Oakland-born actor Russell Hornsby is the lead in NBC’s fantasy cop drama Grimm, and sat down with Wonderland to talk fairy tales, LA and his debut theatre role as the tinman in 1978’s broadway cult, The Wiz.
I guess you’re used to playing detectives now – you also star in Lincoln Heights.
Yeah, I’m used to playing police officers, detectives – what I like to call authority figures, if you will.
Do you feel comfortable in that sort of role?
I do actually. It’s interesting because; especially playing a detective, a plain clothes detective, it allows for a lot of my personality to kinda shine, to come out, which is a lot of fun. I sort of like to infuse Hank with a little bit of my Russell swagger if you will, and my Russell charm. It’s very much what you, as an actor, brings to the role, and so you can’t veer too far off the path. You have to infuse little specific touches of your personality to make the character interesting.
What do you enjoy about playing those parts? Is it that you see them as opportunities to infuse your own sense of authority over -or personality into – a character?
If you’re not playing a specific character role, a sinister villain, or a witty [cop], of some sort, that’s very specific, then your gonna play the lead, what I call the leading man. It’s really about where your imagination can take you within the confines of the story. So, you have to move the story forward, you have to move the plot forward, but at the same time, if you can add just these wonderful touches and little idiosyncrasies I think that’s what the audience grabs hold of. Again, that’s just me infusing other aspects of my personality and that’s just fun, and because the thing is that as the show grows you can take a little bit more liberty with each episode.
What intrigued about the premise of Grimm?
As an actor you’re really happy to have a job, you know what I mean? So the fact that I could get a job, and get a part on this show that was as interesting as Grimm… when you’re marrying these two worlds, of acute [procedurals] and the world of fairy tales, goblins and stuff like that, you say to yourself, “this can either be very interesting, or it can just flop.” Being part of something that was sort of stepping out of the monotonous world of usual law and order, and CSI, and all that kind of stuff, that’s what intrigued me. I like doing procedurals, but I think the Grimm fairytales component was what really sent it over the top for me.
You came into screen acting through theatre… how did you end up in The Wiz?
The Wiz was when I was in high school – I don’t think that even counts. I was toiling around in New York for a couple of years – after I had graduated from university majoring in theatre, I got a role in a August Wilson play called Jitney, and we had gone to seven cities around the country and ended up in Los Angeles.

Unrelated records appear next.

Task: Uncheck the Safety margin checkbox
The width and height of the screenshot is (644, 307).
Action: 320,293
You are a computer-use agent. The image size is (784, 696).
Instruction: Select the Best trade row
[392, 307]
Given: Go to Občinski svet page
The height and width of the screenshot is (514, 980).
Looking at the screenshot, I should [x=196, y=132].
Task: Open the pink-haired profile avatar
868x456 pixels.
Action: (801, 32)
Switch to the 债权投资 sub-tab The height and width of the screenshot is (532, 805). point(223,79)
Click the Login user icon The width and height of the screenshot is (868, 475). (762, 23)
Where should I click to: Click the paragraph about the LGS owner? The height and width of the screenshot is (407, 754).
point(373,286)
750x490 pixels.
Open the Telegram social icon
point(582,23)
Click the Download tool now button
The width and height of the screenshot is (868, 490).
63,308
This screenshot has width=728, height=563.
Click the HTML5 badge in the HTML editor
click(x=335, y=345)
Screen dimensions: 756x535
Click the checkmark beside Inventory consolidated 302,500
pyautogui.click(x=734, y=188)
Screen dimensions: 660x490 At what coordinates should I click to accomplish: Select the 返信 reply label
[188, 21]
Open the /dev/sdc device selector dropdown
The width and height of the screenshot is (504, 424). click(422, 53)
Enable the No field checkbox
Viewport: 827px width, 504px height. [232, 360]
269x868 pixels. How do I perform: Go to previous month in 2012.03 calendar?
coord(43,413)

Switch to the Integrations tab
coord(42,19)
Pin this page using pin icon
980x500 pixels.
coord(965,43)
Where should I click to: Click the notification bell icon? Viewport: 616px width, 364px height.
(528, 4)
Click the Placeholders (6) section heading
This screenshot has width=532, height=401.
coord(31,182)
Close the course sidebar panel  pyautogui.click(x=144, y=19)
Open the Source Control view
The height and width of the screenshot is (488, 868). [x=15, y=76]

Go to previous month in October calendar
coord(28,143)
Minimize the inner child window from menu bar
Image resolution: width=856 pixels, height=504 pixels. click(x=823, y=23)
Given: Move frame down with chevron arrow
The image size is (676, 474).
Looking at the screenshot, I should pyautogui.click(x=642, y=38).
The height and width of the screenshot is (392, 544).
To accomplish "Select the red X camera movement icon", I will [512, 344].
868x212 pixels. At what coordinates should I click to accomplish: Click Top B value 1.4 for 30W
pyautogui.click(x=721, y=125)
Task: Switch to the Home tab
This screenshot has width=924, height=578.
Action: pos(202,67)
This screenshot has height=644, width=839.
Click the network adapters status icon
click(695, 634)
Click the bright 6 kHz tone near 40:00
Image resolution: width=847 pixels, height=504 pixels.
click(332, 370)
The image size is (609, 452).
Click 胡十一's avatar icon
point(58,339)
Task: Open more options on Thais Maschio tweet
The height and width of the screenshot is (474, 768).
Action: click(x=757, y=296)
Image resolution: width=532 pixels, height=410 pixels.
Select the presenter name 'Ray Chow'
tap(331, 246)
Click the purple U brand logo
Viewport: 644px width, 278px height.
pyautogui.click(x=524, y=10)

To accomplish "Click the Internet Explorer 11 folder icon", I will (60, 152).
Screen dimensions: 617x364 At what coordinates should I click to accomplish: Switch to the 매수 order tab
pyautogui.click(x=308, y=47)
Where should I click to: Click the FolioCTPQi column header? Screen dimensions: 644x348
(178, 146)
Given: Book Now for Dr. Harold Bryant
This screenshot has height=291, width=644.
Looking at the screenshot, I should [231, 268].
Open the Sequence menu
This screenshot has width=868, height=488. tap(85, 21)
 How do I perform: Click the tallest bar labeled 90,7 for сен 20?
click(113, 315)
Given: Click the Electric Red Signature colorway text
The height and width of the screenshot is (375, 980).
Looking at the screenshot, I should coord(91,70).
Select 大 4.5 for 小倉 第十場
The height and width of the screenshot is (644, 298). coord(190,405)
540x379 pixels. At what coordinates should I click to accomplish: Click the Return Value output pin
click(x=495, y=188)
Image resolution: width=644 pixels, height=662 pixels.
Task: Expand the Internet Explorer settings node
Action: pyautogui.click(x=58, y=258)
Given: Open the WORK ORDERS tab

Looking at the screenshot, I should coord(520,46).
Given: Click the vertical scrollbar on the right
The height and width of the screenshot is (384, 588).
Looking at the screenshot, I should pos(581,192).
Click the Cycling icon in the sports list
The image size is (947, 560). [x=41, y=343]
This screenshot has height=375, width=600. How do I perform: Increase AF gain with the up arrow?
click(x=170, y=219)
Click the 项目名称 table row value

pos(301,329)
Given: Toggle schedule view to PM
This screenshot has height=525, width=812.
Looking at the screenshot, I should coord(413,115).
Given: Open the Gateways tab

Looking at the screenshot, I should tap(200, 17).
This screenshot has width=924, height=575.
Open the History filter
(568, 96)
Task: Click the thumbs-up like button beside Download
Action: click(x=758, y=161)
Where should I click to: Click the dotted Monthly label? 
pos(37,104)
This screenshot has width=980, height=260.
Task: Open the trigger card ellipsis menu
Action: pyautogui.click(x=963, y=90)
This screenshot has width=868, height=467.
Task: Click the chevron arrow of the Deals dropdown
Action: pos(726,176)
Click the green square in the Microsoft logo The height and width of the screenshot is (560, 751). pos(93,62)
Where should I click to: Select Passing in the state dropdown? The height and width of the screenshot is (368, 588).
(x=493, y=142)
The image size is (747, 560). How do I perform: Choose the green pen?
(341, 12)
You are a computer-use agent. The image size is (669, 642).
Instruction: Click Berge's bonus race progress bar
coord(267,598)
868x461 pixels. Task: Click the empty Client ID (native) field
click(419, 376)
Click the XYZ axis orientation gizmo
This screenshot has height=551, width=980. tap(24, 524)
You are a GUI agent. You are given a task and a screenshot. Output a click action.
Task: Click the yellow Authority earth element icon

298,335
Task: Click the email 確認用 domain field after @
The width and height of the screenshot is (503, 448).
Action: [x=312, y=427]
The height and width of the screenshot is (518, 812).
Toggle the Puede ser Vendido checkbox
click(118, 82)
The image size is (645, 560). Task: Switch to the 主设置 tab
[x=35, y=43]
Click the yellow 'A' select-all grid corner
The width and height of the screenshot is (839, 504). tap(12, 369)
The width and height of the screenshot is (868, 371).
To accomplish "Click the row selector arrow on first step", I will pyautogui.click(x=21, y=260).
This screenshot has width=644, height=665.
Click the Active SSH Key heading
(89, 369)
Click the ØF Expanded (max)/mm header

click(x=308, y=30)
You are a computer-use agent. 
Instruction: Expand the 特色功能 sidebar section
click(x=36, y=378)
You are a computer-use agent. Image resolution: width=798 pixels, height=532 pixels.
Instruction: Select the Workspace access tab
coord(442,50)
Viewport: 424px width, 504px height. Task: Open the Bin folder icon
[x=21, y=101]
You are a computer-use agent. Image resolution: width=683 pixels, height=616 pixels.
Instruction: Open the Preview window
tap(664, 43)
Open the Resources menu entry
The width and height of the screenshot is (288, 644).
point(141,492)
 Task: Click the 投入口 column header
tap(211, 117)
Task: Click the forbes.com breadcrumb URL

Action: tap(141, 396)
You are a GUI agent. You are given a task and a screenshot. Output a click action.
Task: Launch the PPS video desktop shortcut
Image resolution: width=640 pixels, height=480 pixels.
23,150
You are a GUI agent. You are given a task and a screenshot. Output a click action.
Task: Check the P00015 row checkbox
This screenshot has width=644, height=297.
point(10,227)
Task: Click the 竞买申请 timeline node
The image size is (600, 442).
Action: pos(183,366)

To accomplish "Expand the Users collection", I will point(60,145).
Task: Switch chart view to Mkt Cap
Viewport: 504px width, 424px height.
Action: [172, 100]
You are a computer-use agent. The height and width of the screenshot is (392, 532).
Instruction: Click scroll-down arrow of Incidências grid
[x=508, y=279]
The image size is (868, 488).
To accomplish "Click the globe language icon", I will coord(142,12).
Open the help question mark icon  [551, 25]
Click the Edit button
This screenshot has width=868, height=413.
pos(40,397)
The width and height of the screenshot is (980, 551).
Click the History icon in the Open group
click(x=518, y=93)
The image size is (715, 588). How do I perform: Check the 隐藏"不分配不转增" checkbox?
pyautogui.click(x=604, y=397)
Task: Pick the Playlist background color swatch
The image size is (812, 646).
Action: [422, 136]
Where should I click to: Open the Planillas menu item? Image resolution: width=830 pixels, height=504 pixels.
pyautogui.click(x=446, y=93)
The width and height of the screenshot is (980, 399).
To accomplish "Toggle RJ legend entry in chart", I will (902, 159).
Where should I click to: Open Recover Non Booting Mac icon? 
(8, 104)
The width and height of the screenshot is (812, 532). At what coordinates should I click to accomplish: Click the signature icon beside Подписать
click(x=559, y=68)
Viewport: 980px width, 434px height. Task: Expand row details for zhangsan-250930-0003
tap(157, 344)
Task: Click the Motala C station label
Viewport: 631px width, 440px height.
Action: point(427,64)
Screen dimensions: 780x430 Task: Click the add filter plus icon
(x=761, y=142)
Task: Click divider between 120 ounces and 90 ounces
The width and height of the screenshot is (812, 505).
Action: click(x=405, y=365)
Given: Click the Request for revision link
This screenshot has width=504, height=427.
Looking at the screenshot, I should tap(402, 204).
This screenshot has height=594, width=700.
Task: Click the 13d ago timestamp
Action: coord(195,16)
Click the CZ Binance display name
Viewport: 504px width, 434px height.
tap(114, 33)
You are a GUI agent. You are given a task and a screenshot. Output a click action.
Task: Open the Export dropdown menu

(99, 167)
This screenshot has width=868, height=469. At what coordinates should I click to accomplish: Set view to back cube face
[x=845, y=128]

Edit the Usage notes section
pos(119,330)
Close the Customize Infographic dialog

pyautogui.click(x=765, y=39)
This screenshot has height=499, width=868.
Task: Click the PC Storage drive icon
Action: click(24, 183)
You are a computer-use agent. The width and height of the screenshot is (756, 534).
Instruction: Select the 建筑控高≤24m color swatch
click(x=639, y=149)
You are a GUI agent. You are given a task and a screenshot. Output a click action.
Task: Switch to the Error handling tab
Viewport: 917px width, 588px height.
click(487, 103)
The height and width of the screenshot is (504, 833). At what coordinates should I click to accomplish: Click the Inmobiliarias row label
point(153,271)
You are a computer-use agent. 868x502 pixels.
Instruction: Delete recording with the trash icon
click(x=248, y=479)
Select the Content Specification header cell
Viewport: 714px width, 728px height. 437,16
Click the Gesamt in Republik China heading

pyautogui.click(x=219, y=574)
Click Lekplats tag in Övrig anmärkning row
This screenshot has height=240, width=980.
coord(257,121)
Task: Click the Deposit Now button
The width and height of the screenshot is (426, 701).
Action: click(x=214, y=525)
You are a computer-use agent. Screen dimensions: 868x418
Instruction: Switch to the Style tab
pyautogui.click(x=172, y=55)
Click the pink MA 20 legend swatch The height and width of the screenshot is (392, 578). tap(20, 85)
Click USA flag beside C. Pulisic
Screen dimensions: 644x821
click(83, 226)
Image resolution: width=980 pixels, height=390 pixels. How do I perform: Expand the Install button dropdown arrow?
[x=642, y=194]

Of course everybody’s dream is to bring a play to LA, and everyone figures that’s the best way to get discovered and that’s how I was discovered. I auditioned for a television series, and I got the part. And ironically enough, when I got the role we still hadn’t premiered in New York with the play, and they told me I had to quit! I had to quit the play in order to do the TV show. I said “nope, I’m not going to do that.”
What’s next? Are you working on other projects at the moment?
The truth is Jack, this show is so time consuming – we’re shooting nine months of the year, and if we get a second season we won’t get too much time off so we wont have much time to shoot anything else. If I can get something else to fit into the schedule then I’d go ahead and do that but right now Grimm is my main focus – it’s the main-stay in my career, I definitely don’t have to time to be in a play right now.
Grimm is on Watch, every Monday at 9PM.